*** TEXT EXTRACT ***
Orcas have sunk another vessel off the European coast. Why won't they stop ramming boats?

By Audrey Courty

Topic: Whales

Ocean Race

A group of three orcas repeatedly hit the rudder of a race boat in June 2023. ( Supplied: The Ocean Race )

The orcas are at it again: for the seventh time in four years, a pod of whales has sunk a boat after ramming it in Moroccan waters off the Strait of Gibraltar. 

The 15 metre-long yacht Alborán Cognac, which carried two people, encountered the highly social apex predators at 9am local time on Sunday, Spain's maritime rescue service said.

The passengers reported feeling sudden blows to the hull and rudder before water started to seep into the sailboat. It is not known how many orcas were involved.

After alerting rescue services, a nearby oil tanker took them onboard and carried them to Gibraltar, a British overseas territory on Spain's southern coast.

Nothing could be done to save the sailboat, which drifted and eventually sank. 

It's the latest incident in what has become a trend of hundreds of interactions between orcas and boats since the "disruptive behaviour" was first reported in the region in May 2020. 

The origin of this new behaviour has baffled scientists, though the leading theory suggests this "social fad" began as a playful manifestation of the whales' curiosity.

Where have orcas interacted with boats?

The latest data from the Atlantic Orca Working Group (GTOA), an organisation that contributes to the animals' conservation and management, shows that there have been at least 673 interactions since 2020. 

GTOA defines interactions as instances when orcas react to the presence of approaching boats with or without physical contact. 

The map below shows the highest numbers of encounters from April to May 2024 took place off Spain's southern coast in the Strait of Gibraltar (red zones), with some lesser activity in surrounding areas (yellow zones). 

Orca encounters

The majority of reported encounters with orcas in April and May 2024 took place around the Strait of Gibraltar, between Spain and Morocco. ( Supplied: GTOA )
*** PROVIDED DATA ***
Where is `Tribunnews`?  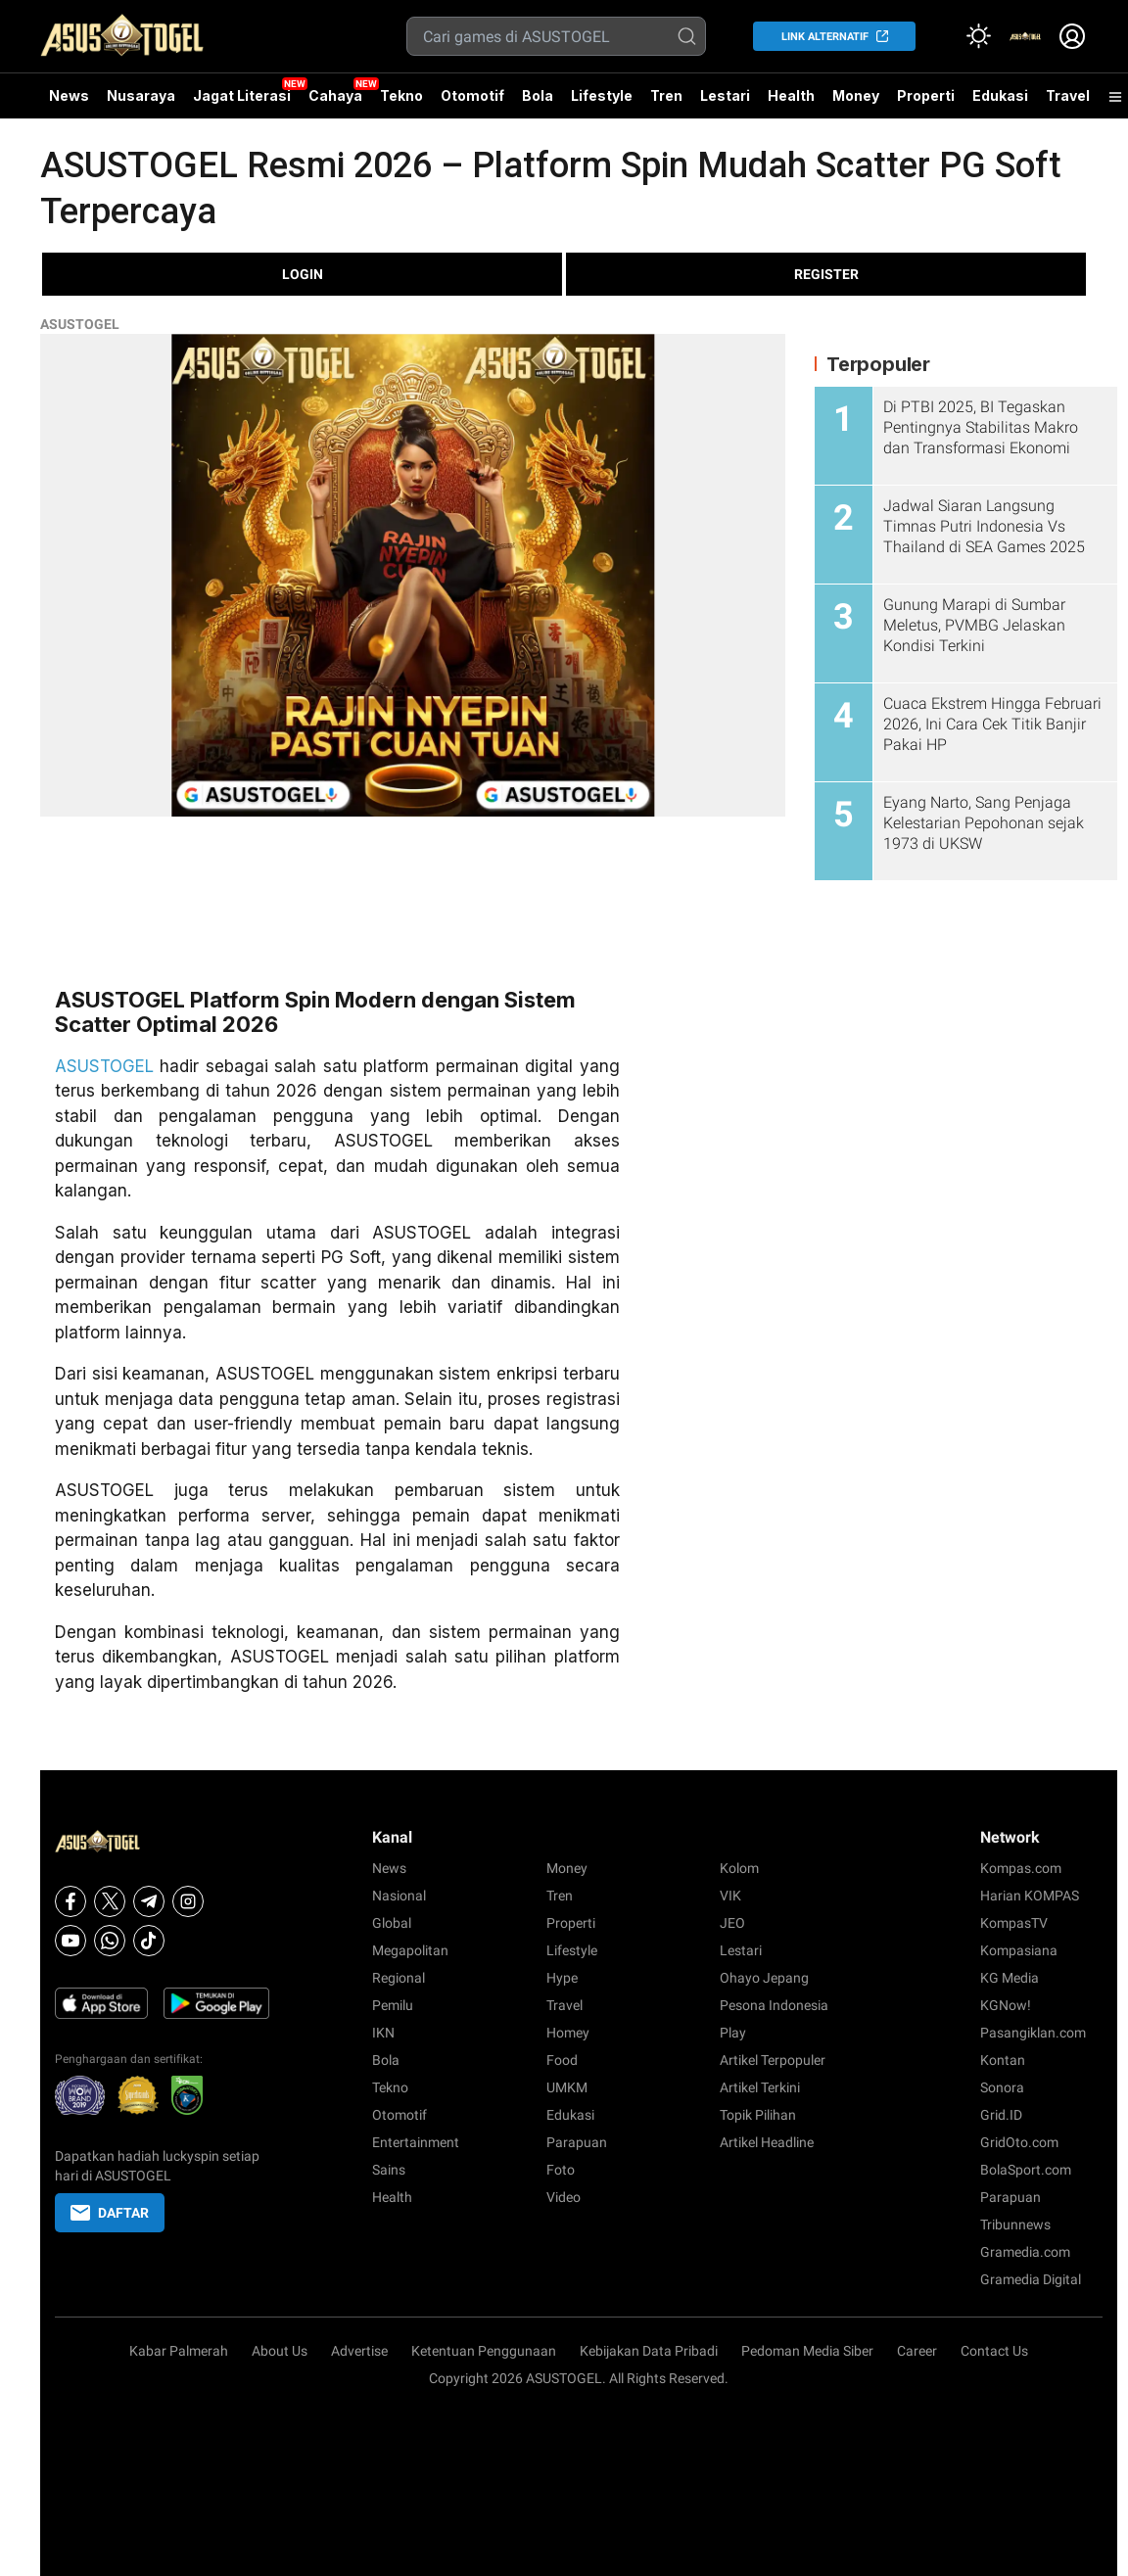 Tribunnews is located at coordinates (1015, 2224).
***
-- SET TASKS --
1. Reproduce part of the orca article, beginning at the words "The orcas are" and stopping after the words "Strait of Gibraltar.".
2. Answer these questions from the orca article.
(a) How long was the yacht Alborán Cognac?
(b) Where did the oil tanker carry the two people it took onboard?
(c) According to the Atlantic Orca Working Group's latest data, how many interactions have there been since 2020?
3. Write a continuation of the article about orcas ramming boats that starts right after its final sentence.
The material has no connection to the article about orcas ramming boats.

-- SOLVED PROBLEMS --
1.
The orcas are at it again: for the seventh time in four years, a pod of whales has sunk a boat after ramming it in Moroccan waters off the Strait of Gibraltar.

2.
(a) It was 15 meters long.
(b) It carried them to Gibraltar.
(c) There have been at least 673 interactions.

3.
A 2022 peer-reviewed study published in the Marine Mammal Science journal found the orcas in these areas preferred interacting with sailboats — both monohulls (72 per cent) and catamarans (14 per cent) — with an average length of 12 metres.

A clear pattern emerged of orcas striking their rudders, while sometimes also scraping the hulls with their teeth. Such attacks often snapped the rudder, leaving the boat unable to navigate.

"The animals bumped, pushed and turned the boats," the authors of the report said. 

Adding this week's encounter, there have been seven reported cases of orcas damaging a boat so badly that it has sunk, though the people onboard were rescued safely each time.

In June 2023, a run-in with the giant mammals in the Strait of Gibraltar forced the crew competing in The Ocean Race to drop its sails and raise a clatter in an attempt to scare the approaching orcas off. 

No-one was injured, but Team JAJO skipper Jelmer van Beek said that it had been a "scary moment".

"Three orcas came straight at us and started hitting the rudders," he said.

"Impressive to see the orcas, beautiful animals, but also a dangerous moment for us as a team ... Luckily, after a few attacks, they went away."

After analysing 179 videos and photos of these types of interactions, which lasted on average 40 minutes, researchers concluded there was no reason to classify the events as intentionally hostile behaviour.

"The behaviour of orcas when interacting with boats is not identified as aggressive," they said.

"One of their main motivations has been identified as competition with boats for speed."

Still, the researchers of the study admitted they were not sure what triggered the novel behaviour in 2020.

"We are not yet certain what the origin of these interactions is, but it is still suspected that it could be a curious and playful behaviour," they wrote.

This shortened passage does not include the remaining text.